My grandmother wore out the VHS tape. Then she bought another copy and wore that one out, too.

As I got older, I’d see more worn-out copies of the Motown 25: Yesterday, Today, Forever reunion in Tacoma homes. I couldn’t miss the familiar VHS casing with a metallic cover and bright blue lettering. At gatherings, parties, and cookouts, elders brought out the VHS to teach young whippersnappers like me about real music. Yet every time it played — and a drunk uncle interrupted it with a rambling soliloquy about how much music was better in his day — I never got tired of the video.

There were many good-to-superb performances in Motown 25, an almost infinitely Black complex family reunion put to music and stage. Stevie Wonder gave a lowkey but excellent account of his evolution from child star to world-conquering genius. Smokey Robinson was frayed but elegant. The Temptations kept time with the Four Tops at the height of their A-game. Michael Jackson became a massive pop star with the moonwalk — before that show-stopping moment, he moved in melody with his brothers. Diana Ross closing the show with The Supremes had every emotion of a turbulent auntie/sister/loved one reunion.

GOALS »
#1 Reproduce the passage on Motown 25 word for word, everything from "There were many" down to "auntie/sister/loved one reunion.".
#2 Extend the passage on Motown 25, picking up right after its final sentence.
The listing that comes next is drawn from a separate source.

COLLECTED DATA »

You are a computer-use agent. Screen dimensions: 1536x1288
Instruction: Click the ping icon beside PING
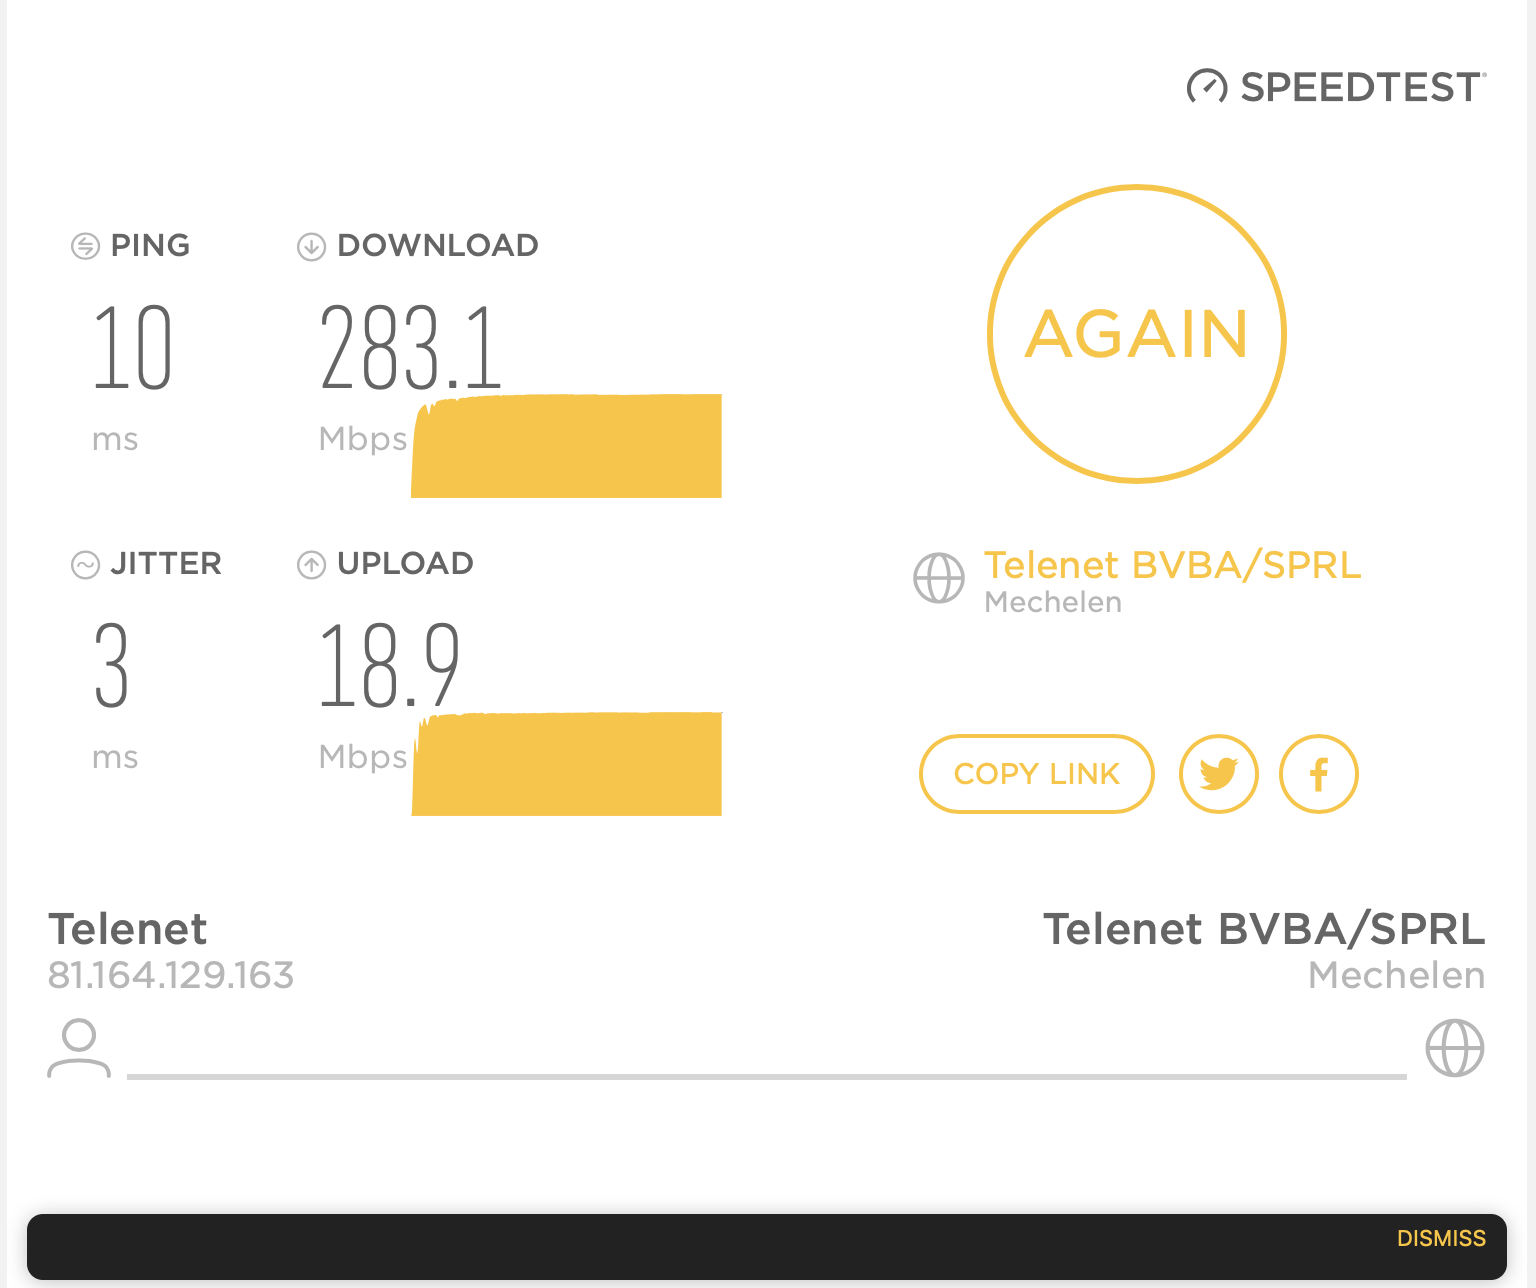click(85, 246)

ANSWER LIST »
#1
There were many good-to-superb performances in Motown 25, an almost infinitely Black complex family reunion put to music and stage. Stevie Wonder gave a lowkey but excellent account of his evolution from child star to world-conquering genius. Smokey Robinson was frayed but elegant. The Temptations kept time with the Four Tops at the height of their A-game. Michael Jackson became a massive pop star with the moonwalk — before that show-stopping moment, he moved in melody with his brothers. Diana Ross closing the show with The Supremes had every emotion of a turbulent auntie/sister/loved one reunion.

#2
When the cookouts were over, adults would almost always replay the video and fixate on the same performance my late grandmother did. You could not turn away when Marvin Gaye opened his mouth. Effortlessly riffing on a piano, he gave a short yet concise history of Black music, then went into “What’s Going On,” the plea that transformed him from a pop star to a seminal figure in music history.

When I watch Gaye’s Motown 25 performance, I am struck by a deep, deep irony: He never named the pain of his life clearly in his art.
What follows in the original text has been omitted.